**DOCUMENT EXTRACT**.
________

Although cryogenic liquids take quite a long time to produce, the purpose is to discover the benefits and advantages of using cryogenic cooling in machining these hard-to-cut materials. Cryogenic cooling emerged as a pivotal technology in aeronautical materials machining, offering enhanced properties and efficiency in the production process. By using extremely low temperatures, typically involving liquid nitrogen or carbon dioxide, cryogenic cooling can have a significant impact on material properties and machining processes. Studies have found that cryogenic cooling can improve the mechanical properties of metals and alloys used in the aerospace industry. The process can increase hardness [47], wear resistance [101], and tensile strength by altering the material’s microstructure during cooling. As a result, materials become better suited for the challenging conditions of aerospace applications, such as high speeds, temperatures, and stresses [39].

4.1. Delivery Methods in Cryogenic Cooling

Two common cooling methods are used to deliver cryogenic liquids. The first method is internal injection (Figure 4), where the fluid is delivered into the cutting zone through internal channels of the cutting tool and the holder [12,24,102]. The second method is the external spray method (Figure 5), where the cryogenic fluid is sprayed directly onto the cutting zone using nozzles [83,103,104,105,106,107]. The internal injection cooling method typically uses a smaller amount of cryogenic liquid and is focused on cooling the cutting tool with less efficiency in cooling the cutting zone compared to the spray method [24].

________

[Some records]
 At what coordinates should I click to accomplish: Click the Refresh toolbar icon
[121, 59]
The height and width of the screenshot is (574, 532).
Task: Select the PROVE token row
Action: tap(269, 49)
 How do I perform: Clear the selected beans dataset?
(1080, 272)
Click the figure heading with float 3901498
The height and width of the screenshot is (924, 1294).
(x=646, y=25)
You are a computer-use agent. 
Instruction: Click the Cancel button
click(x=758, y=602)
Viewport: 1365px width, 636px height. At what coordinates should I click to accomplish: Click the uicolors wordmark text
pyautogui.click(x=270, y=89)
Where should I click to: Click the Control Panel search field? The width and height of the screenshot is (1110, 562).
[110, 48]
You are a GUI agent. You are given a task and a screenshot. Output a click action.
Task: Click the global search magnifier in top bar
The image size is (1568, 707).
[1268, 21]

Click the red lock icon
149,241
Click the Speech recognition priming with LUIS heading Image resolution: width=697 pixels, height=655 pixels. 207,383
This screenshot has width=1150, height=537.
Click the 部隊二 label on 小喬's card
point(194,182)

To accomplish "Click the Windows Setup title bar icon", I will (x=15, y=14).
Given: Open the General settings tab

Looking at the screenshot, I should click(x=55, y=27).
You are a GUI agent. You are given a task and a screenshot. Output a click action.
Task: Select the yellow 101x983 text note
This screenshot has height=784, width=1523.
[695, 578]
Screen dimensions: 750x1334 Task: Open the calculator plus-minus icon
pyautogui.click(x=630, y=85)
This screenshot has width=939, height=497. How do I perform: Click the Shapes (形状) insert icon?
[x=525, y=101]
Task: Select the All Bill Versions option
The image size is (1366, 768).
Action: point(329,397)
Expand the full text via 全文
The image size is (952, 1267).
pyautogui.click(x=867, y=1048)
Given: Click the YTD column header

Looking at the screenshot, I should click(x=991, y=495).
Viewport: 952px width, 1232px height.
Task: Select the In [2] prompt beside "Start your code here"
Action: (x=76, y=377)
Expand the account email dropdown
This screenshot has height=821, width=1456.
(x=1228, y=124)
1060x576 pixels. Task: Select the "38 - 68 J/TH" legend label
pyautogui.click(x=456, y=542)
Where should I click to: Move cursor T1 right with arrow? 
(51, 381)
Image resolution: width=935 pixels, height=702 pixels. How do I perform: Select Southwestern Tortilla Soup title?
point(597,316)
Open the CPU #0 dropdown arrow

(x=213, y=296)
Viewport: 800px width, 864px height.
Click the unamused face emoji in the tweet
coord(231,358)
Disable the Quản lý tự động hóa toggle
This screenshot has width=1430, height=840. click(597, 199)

________

**INSTRUCTION 1**.
Return the section of the cryogenic cooling text from "Two common cooling" to "spray method [24].", copied word for word.
**INSTRUCTION 2**.
In the listing, swap "heading" for "title" in the lines from the line with "Click the Speech" to the line with "point(194,182)", and give back only those lines with everything else unchanged.

**WORKED SOLUTION 1**.
Two common cooling methods are used to deliver cryogenic liquids. The first method is internal injection (Figure 4), where the fluid is delivered into the cutting zone through internal channels of the cutting tool and the holder [12,24,102]. The second method is the external spray method (Figure 5), where the cryogenic fluid is sprayed directly onto the cutting zone using nozzles [83,103,104,105,106,107]. The internal injection cooling method typically uses a smaller amount of cryogenic liquid and is focused on cooling the cutting tool with less efficiency in cooling the cutting zone compared to the spray method [24].

**WORKED SOLUTION 2**.
Click the Speech recognition priming with LUIS title Image resolution: width=697 pixels, height=655 pixels. 207,383
This screenshot has width=1150, height=537.
Click the 部隊二 label on 小喬's card
point(194,182)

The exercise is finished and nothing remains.